La documentación muestra que, en la mayor parte del mundo islámico, la peste ocurrió en ciclos, como en Europa. Pero a diferencia de la experiencia europea, las recurrencias cíclicas tuvieron un efecto mucho más dañino en la población, un efecto acumulativo mucho mayor. La consecuencia inmediata de la pandemia fue la despoblación rural y urbana, cuestión, por ejemplo, registrada por los historiadores egipcios. Si bien las crónicas medievales no satisfacen nuestra curiosidad acerca de las cifras exactas de mortalidad, documentan indiscutiblemente una disminución significativa en la población general.

Ante el trágico espectáculo de la destrucción humana masiva causada por la peste, la sociedad musulmana respondió. Estamos particularmente bien informados sobre la actividad urbana durante la pandemia porque la mayoría de los cronistas, como Ibn al-Wardī, quien falleció en Alepo a causa de la enfermedad, eran residentes en las ciudades afectadas por la peste. En medio de circunstancias aterradoras, la población se organizó en súplicas comunales para aliviar la aflicción, y se organizaron servicios funerarios a gran escala, así como procesiones a los cementerios.

Para los supervivientes, la Peste Negra influyó en las condiciones de la vida diaria en cuestiones como los precios de los productos básicos y el nivel de ingresos. Es especialmente en esta esfera económica, en materias como el valor de la tierra o el volumen de comercio, donde podemos discernir el declive demográfico. A excepción de los trabajadores urbanos, la evidencia económica, por ejemplo, del último período mameluco, indica una marcada disminución en el ingreso per cápita, junto con una depresión económica general.

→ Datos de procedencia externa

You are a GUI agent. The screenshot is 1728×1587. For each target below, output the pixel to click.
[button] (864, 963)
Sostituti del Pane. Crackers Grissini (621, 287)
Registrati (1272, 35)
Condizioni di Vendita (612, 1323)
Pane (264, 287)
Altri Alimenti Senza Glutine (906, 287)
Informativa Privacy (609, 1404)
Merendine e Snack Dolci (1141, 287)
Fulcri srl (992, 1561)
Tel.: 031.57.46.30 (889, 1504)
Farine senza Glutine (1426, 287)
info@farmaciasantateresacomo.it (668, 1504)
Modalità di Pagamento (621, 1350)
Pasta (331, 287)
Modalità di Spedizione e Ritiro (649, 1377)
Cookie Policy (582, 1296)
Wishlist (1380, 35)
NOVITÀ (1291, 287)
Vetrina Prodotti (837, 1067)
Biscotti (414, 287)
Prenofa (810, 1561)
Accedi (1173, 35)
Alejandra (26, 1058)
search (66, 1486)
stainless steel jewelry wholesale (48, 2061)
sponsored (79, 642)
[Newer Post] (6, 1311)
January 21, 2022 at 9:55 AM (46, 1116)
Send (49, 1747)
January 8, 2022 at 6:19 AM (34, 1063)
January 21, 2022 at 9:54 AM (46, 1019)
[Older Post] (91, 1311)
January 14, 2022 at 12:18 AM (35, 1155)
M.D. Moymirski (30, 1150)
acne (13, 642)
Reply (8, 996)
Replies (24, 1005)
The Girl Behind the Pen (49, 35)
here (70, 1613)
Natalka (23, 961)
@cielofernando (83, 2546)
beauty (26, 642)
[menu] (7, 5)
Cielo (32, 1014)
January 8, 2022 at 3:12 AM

En relación a la demografía y su distribución, la peste aceleró un patrón de despoblación rural que fue perceptible para los historiadores árabes en el siglo y medio siguiente. Parece, por tanto, que hubo una huida del campo a las principales ciudades. Por otro lado, tuvo lugar también una evacuación, al menos temporal, de los núcleos urbanos. Sin embargo, a pesar de los enormes problemas creados por la pandemia, no hay evidencia que sugiera que la maquinaria socio-política y de gobierno dejase de funcionar por completo en las ciudades más importantes, como Damasco, El Cairo, Alejandría o Granada. Las narraciones históricas que relatan los intentos de los diferentes gobiernos de contabilizar a los muertos, ya sea en las mezquitas o en las puertas de la ciudad, sugieren el mantenimiento de la organización urbana. De hecho, tales actividades son ejemplos excepcionales en la vida urbana musulmana de lo que podría llamarse organización “municipal”. Asimismo, las ceremonias religiosas populares son igualmente indicativas de esta actividad.